Il est bon désormais de viser, non pas l’utopique fusion, mais l’émergence de nouvelles articulations qui respecteraient la diversité fonctionnelle constitutive sans pour autant empêcher la mise en commun des ressources et des projets. Il deviendra de plus en plus nécessaire de créer des lieux non éphémères où, en toute indépendance, s’échangent les expériences, où s’énumèrent les besoins quantitatifs et qualitatifs et où s’élaborent des projets, en associant sans exclusive tous les types d’organisation. Insérés dans la durée, attachés avant tout à préciser les contenus des grandes actions collectives, ces lieux seront éminemment politiques, sans être, pour autant, partisans.

L’expérience récente

Reste posée la question de la visée sociale du partage ainsi esquissé. L’expérience récente suggère deux constats en même temps. D’un côté, elle souligne l’importance des rassemblements les plus larges, réunissant toutes les composantes du mouvement salarial et démocratique, indépendamment de leur rapport à la société actuelle. D’un autre côté, elle montre les limites de ce rassemblement, dès lors qu’il s’agit de renforcer la demande sociale par l’énoncé des conditions politiques de sa satisfaction. Sans doute l’opposition de la « réforme » et de la « révolution » ne se pose-t-elle plus dans les termes des deux siècles précédents. Il n’en reste pas moins que la conflictualité sociale continue d’ordonner les attitudes autour de deux pôles, chacun d’entre eux construit sur une logique différente : d’un côté, la logique de l’adaptation au système (pour obtenir le plus d’acquis possibles) ; de l’autre, la logique de la rupture (pour casser des logiques dominantes produisant inexorablement de l’inégalité).
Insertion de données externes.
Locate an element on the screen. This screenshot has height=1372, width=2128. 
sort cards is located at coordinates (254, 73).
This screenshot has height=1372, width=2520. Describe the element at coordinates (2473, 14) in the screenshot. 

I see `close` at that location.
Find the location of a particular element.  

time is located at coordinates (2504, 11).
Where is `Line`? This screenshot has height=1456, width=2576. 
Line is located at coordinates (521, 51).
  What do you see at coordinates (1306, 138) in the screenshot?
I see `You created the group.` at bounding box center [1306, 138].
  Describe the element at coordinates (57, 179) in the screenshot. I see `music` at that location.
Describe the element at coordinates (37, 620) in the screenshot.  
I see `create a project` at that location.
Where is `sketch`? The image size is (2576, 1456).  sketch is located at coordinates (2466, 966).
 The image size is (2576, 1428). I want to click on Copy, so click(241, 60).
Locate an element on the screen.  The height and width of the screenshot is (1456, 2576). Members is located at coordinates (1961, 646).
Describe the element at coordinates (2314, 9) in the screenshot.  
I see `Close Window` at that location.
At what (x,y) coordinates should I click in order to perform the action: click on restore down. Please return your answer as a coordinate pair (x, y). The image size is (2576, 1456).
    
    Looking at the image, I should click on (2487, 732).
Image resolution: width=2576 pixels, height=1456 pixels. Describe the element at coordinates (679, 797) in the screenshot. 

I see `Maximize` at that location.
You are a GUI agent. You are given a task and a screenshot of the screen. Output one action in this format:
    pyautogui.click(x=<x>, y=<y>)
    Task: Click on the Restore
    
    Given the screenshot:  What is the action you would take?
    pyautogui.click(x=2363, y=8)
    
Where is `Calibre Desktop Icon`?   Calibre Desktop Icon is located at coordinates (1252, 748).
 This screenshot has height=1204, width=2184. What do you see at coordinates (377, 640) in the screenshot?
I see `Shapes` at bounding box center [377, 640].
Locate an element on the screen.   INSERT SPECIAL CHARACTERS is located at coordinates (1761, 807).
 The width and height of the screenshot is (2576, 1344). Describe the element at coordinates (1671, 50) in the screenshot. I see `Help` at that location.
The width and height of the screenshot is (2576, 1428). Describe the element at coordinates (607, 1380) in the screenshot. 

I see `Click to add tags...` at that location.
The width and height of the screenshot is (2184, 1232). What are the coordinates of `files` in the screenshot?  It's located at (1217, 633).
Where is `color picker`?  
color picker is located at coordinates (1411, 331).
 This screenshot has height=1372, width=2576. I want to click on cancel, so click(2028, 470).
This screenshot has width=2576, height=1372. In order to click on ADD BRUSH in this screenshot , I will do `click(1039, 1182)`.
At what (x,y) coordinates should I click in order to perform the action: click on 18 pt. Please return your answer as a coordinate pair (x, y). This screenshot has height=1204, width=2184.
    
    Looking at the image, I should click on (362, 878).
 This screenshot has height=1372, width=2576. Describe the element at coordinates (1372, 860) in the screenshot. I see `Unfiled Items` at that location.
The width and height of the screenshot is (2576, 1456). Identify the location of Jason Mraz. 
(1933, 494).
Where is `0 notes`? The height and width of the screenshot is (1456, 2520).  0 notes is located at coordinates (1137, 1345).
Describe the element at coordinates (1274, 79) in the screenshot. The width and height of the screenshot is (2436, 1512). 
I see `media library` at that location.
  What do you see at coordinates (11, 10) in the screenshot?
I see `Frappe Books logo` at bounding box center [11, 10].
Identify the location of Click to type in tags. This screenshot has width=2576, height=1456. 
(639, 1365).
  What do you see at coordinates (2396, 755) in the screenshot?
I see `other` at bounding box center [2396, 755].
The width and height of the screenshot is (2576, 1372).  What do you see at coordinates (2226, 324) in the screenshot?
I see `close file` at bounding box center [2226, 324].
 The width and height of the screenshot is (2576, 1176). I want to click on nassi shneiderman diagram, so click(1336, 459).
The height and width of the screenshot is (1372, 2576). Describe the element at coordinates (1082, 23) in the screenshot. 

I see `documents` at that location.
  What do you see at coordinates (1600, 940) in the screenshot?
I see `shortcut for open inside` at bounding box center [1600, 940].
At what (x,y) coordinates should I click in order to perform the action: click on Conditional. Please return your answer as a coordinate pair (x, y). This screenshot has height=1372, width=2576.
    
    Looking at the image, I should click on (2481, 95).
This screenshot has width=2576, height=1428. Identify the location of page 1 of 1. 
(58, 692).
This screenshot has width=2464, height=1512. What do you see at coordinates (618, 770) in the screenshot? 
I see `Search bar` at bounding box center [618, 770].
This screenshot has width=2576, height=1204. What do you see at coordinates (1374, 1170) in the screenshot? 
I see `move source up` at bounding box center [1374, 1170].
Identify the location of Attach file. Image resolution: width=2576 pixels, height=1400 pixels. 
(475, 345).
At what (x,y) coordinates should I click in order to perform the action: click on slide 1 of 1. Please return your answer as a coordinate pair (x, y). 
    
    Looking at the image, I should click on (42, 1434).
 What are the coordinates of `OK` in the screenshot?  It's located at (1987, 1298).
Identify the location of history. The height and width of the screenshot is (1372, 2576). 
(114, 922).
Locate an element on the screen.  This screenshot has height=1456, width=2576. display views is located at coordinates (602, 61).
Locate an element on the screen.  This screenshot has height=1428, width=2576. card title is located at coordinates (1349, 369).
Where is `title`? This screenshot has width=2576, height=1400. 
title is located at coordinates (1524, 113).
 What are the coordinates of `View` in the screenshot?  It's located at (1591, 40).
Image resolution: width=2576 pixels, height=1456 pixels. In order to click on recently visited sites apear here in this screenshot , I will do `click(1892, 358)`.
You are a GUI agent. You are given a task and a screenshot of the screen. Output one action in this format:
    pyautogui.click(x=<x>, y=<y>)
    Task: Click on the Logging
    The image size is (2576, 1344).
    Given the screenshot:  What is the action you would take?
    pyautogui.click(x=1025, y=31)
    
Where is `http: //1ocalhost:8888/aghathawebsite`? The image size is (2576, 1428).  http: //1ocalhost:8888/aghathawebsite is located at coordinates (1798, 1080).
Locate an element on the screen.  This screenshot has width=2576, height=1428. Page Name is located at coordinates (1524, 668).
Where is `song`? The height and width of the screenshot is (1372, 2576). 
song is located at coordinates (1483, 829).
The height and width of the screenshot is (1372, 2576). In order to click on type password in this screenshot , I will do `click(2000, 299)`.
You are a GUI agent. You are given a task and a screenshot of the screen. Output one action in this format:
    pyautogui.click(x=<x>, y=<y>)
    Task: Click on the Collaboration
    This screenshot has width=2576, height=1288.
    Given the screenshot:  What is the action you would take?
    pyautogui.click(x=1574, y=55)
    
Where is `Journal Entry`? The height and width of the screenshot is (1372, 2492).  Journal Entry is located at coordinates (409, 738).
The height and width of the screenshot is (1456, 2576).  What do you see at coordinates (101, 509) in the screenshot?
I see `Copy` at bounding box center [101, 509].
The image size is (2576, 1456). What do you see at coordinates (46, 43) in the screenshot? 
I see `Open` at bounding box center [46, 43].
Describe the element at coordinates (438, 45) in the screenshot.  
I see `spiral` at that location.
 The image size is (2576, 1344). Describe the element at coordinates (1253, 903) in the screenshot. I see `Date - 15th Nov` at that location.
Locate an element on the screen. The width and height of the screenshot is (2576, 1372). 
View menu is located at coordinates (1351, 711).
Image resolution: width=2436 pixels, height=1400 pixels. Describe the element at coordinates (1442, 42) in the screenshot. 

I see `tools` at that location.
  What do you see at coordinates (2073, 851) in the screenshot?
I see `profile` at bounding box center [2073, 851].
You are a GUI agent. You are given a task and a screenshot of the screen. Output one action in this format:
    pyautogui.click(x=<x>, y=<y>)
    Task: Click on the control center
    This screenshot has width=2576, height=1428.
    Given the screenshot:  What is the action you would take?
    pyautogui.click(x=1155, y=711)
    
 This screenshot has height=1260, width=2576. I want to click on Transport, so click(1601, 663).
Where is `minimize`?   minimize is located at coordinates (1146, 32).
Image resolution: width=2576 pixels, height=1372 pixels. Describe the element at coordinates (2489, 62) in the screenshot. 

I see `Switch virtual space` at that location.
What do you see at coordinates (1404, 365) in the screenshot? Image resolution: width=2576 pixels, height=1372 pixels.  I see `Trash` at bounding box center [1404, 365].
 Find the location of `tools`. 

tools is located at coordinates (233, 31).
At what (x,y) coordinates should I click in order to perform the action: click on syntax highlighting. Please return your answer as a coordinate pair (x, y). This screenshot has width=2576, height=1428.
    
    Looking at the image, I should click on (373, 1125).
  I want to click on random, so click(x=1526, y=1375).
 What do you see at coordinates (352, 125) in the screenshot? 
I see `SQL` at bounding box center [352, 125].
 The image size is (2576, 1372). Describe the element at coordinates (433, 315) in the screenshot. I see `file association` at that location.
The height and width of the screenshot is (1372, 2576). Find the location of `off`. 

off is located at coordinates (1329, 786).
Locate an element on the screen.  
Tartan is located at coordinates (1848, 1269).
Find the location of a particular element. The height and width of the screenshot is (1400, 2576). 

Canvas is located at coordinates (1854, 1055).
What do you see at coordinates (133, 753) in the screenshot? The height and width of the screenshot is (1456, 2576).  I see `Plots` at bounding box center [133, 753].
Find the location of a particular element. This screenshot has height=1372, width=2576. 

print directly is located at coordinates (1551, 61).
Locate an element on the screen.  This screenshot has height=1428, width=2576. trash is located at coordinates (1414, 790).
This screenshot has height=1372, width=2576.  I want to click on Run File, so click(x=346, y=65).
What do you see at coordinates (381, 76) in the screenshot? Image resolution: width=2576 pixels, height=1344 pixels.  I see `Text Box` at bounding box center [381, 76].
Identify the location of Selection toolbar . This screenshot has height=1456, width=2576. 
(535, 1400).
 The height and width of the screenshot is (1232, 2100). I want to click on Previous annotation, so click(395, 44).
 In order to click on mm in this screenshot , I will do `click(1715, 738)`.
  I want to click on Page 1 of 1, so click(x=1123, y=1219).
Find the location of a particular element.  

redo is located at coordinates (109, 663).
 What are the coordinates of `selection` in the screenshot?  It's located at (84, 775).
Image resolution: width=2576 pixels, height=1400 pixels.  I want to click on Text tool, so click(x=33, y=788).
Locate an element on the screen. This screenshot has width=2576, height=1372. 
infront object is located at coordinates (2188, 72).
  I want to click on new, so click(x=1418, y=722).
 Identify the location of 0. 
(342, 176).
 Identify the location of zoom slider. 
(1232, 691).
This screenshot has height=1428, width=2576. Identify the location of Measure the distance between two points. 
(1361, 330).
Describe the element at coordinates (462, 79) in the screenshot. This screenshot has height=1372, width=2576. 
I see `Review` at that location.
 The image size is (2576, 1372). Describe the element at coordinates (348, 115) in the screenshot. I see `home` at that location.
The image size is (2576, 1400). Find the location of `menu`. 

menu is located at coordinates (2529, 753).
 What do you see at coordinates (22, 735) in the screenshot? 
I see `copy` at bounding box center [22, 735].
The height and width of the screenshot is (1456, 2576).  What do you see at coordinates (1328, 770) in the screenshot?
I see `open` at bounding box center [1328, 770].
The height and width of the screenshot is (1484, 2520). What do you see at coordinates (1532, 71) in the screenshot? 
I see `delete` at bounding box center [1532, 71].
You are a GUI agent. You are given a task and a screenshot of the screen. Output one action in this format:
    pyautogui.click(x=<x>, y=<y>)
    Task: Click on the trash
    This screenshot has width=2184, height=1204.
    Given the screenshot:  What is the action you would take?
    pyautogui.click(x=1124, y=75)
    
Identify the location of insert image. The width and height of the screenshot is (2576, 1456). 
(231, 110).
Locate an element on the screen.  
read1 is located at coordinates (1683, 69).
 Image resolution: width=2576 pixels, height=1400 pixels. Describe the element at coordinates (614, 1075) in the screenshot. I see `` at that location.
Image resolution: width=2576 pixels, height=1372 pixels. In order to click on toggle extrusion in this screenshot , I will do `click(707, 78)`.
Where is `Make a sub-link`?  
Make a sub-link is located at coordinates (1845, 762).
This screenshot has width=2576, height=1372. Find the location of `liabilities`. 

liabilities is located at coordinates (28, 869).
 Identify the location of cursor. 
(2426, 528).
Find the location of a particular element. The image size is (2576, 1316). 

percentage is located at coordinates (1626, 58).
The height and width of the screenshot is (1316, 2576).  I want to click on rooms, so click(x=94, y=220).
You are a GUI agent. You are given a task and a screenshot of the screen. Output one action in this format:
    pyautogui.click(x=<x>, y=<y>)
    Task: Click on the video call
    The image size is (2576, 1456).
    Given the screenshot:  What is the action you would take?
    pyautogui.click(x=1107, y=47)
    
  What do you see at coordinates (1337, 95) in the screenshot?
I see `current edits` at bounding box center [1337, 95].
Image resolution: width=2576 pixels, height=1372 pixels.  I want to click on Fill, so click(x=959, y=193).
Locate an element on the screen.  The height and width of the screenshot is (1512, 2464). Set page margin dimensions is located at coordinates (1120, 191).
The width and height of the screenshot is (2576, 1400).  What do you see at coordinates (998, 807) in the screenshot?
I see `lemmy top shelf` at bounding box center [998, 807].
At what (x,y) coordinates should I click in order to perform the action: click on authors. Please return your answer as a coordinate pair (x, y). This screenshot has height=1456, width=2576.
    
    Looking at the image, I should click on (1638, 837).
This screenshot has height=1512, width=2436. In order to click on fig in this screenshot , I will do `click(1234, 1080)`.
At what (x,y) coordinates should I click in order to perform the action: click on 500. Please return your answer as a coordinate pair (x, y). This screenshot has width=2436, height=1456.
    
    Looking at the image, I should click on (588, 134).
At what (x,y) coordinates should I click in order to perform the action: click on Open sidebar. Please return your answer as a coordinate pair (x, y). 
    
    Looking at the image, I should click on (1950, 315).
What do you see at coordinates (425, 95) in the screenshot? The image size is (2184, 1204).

Constater la polarité des comportements n’implique pas qu’on les sépare de façon absolue, a fortiori qu’on les oppose en camps irrémédiablement antagonistes. Mais l’ignorance de leur tension est tout aussi dangereuse que sa sanctification. Quand on se fixe l’objectif de raccorder le social et le politique, il n’est donc pas possible de se débarrasser d’un problème cardinal.

D’une manière ou d’une autre, il faudra bien concilier le besoin d’un mouvement démocratique majoritairement réuni et la nécessité de raccorder la demande sociale à une perspective globale structurée par l’esprit de rupture sociale. Ignorer l’une ou l’autre de ces exigences conduirait à l’échec ; les penser ensemble est un enjeu stratégique. Dans le passé, les moments les plus favorables ont été ceux où la tension fondamentale qui découle de la contradiction sociale (tout à la fois rassembler et rompre) a été assumée et maîtrisée, par l’ensemble des acteurs. Il en sera de même demain.